There are more deaths in the US from opioids than from any other unintentional injury–one person died every 30 minutes from an opioid analgesic overdose in the US in 2014. The experience of living with opioid use is harmful both for the opioid user and for his or her spouse.
A recent study published in the journal Addiction quantified exactly how much opioid use and treatment affects quality of life for opioid users and their spouses. Led by Dr. Eve Wittenberg at the Harvard T.H. Chan School of Public Health, the study was a collaboration with two members of the CHERISH leadership, Dr. Brandon Aden and Dr. Bruce Schackman from Weill Cornell Medicine. The investigators surveyed over 2,000 individuals across the U.S. using a standard technique to assess quality of life for comparisons across different health conditions. Results showed that quality of life is poor for active opioid users and also for those in early treatment. Even during long-term treatment quality of life is still below that of a healthy person who has never misused opioids. Injection opioid users’ quality of life is worse than that of prescription opioid misusers’, and patients in methadone maintenance treatment have worse quality of life than patients treated with buprenorphine in doctors’ offices. The study is one of the first to also measure quality of life for spouses or partners of opioid users. Spouses’ quality of life was considered better than that of opioid users, but they still experience diminished quality of life when their partners were actively using opioids or were in the early stages of treatment.
These results are important because they allow comparisons of effects across health conditions. They provide a numerical value of quality of life that allows us to say which conditions have more or less effect on individuals’ quality of life, and therefore, which conditions have more “room” to improve health through effective treatment. These types of measures are often used in economic evaluations to explain the value derived from different treatments across different conditions.

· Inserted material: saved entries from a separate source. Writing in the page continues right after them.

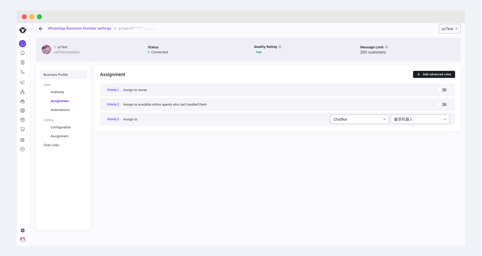Image resolution: width=482 pixels, height=256 pixels.
Task: Open the WhatsApp Business Number settings link
Action: tap(79, 28)
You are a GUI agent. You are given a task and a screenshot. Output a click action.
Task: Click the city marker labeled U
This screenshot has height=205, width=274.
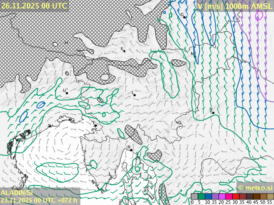pos(67,93)
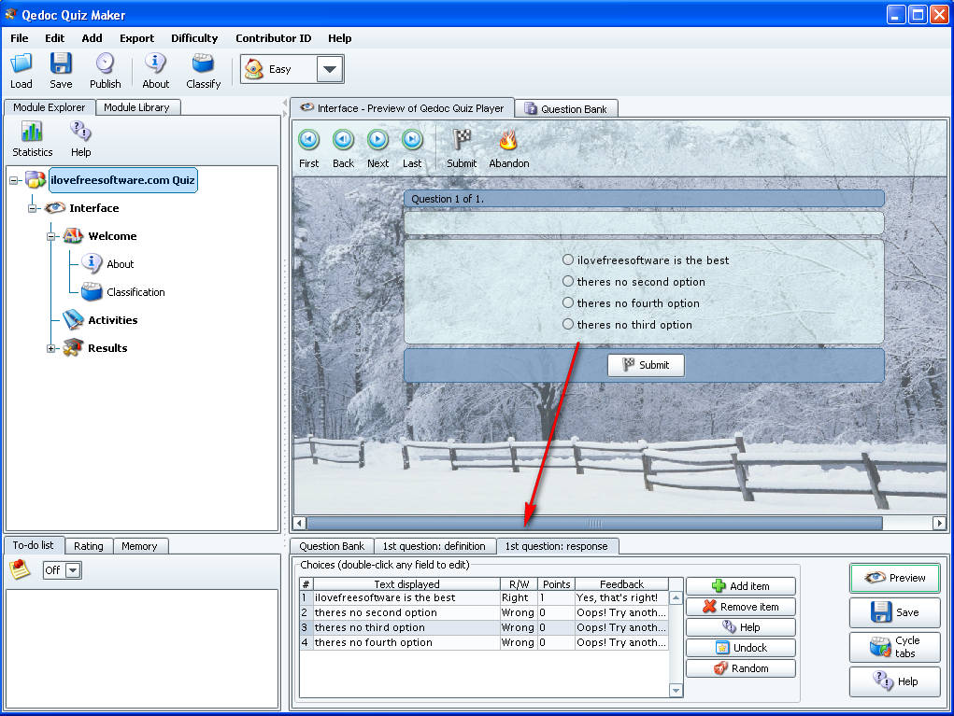The height and width of the screenshot is (716, 954).
Task: Open Statistics in Module Explorer
Action: [x=32, y=133]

As prescription opioid misuse and heroin use claims more lives, additional resources are being devoted to opioid use disorder treatment. In order to ensure these resources provide the greatest value, health economics research is needed to study the cost-effectiveness of treatment programs and of linking opioid dependent individuals to other healthcare and social services. The findings from this study will play an integral role informing future economic research related to opioid use disorder treatment and care linkage programs.